Action item => The count of lines with the string "will" in the material is all that should be returned.
Data section START
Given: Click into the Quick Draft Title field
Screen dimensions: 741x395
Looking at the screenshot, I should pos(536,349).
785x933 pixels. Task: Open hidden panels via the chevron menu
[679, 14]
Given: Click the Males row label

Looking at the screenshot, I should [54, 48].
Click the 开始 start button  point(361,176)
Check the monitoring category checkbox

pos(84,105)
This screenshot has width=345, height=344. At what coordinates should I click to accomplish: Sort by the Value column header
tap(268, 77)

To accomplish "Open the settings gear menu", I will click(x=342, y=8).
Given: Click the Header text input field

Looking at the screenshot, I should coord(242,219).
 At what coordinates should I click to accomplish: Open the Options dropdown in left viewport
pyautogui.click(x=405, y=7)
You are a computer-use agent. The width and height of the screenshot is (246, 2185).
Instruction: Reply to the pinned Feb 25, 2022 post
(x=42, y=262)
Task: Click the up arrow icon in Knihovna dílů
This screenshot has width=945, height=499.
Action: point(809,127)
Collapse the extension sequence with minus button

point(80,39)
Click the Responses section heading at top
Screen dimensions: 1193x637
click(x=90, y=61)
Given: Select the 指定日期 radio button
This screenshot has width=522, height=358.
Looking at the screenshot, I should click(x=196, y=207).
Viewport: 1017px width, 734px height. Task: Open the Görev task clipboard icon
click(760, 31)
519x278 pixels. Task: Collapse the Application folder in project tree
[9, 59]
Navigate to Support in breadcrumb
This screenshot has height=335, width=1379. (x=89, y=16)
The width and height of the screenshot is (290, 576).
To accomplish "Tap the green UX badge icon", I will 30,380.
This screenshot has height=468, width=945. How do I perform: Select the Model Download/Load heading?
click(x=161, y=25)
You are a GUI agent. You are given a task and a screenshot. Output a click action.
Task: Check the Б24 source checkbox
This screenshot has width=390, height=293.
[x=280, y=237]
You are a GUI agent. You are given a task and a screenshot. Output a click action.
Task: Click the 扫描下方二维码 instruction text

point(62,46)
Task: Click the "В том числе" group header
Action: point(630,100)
Data section END
Result of this task => 2